#### Exercise description:
The required output is the exact sequence of lines from the line holding "Image resolution: width=495" to the end of the records, inclusive.

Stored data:
------------------------------
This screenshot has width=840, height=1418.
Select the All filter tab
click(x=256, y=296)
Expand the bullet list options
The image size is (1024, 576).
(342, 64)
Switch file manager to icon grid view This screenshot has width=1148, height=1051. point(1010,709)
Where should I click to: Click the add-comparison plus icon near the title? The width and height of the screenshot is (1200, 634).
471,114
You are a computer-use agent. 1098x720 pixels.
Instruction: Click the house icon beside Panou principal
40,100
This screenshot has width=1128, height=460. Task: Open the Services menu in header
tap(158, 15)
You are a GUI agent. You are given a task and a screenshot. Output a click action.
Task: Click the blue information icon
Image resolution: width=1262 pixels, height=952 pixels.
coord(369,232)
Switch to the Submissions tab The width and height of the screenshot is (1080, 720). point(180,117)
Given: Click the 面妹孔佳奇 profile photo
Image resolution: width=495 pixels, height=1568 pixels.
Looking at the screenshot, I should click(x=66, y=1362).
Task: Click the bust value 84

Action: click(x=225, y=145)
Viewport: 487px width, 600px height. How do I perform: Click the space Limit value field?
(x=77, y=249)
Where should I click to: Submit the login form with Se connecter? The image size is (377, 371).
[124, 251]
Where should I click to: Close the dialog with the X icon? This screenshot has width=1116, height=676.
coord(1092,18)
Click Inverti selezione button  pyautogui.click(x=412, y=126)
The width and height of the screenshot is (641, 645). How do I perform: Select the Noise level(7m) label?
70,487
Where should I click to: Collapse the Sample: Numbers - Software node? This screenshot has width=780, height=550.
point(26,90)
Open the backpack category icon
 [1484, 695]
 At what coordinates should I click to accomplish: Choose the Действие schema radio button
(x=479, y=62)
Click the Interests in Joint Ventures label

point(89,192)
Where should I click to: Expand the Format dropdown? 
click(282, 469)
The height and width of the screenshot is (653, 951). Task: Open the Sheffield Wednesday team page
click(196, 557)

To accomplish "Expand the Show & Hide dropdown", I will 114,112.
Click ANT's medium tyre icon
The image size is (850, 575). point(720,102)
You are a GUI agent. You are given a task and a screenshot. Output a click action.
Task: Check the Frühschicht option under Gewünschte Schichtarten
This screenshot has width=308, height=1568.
------------------------------
#### Result of the task:
Image resolution: width=495 pixels, height=1568 pixels.
Looking at the screenshot, I should click(x=66, y=1362).
Task: Click the bust value 84

Action: click(x=225, y=145)
Viewport: 487px width, 600px height. How do I perform: Click the space Limit value field?
(x=77, y=249)
Where should I click to: Submit the login form with Se connecter? The image size is (377, 371).
[124, 251]
Where should I click to: Close the dialog with the X icon? This screenshot has width=1116, height=676.
coord(1092,18)
Click Inverti selezione button  pyautogui.click(x=412, y=126)
The width and height of the screenshot is (641, 645). How do I perform: Select the Noise level(7m) label?
70,487
Where should I click to: Collapse the Sample: Numbers - Software node? This screenshot has width=780, height=550.
point(26,90)
Open the backpack category icon
 [1484, 695]
 At what coordinates should I click to accomplish: Choose the Действие schema radio button
(x=479, y=62)
Click the Interests in Joint Ventures label

point(89,192)
Where should I click to: Expand the Format dropdown? 
click(282, 469)
The height and width of the screenshot is (653, 951). Task: Open the Sheffield Wednesday team page
click(196, 557)

To accomplish "Expand the Show & Hide dropdown", I will 114,112.
Click ANT's medium tyre icon
The image size is (850, 575). point(720,102)
You are a GUI agent. You are given a task and a screenshot. Output a click action.
Task: Check the Frühschicht option under Gewünschte Schichtarten
This screenshot has width=308, height=1568.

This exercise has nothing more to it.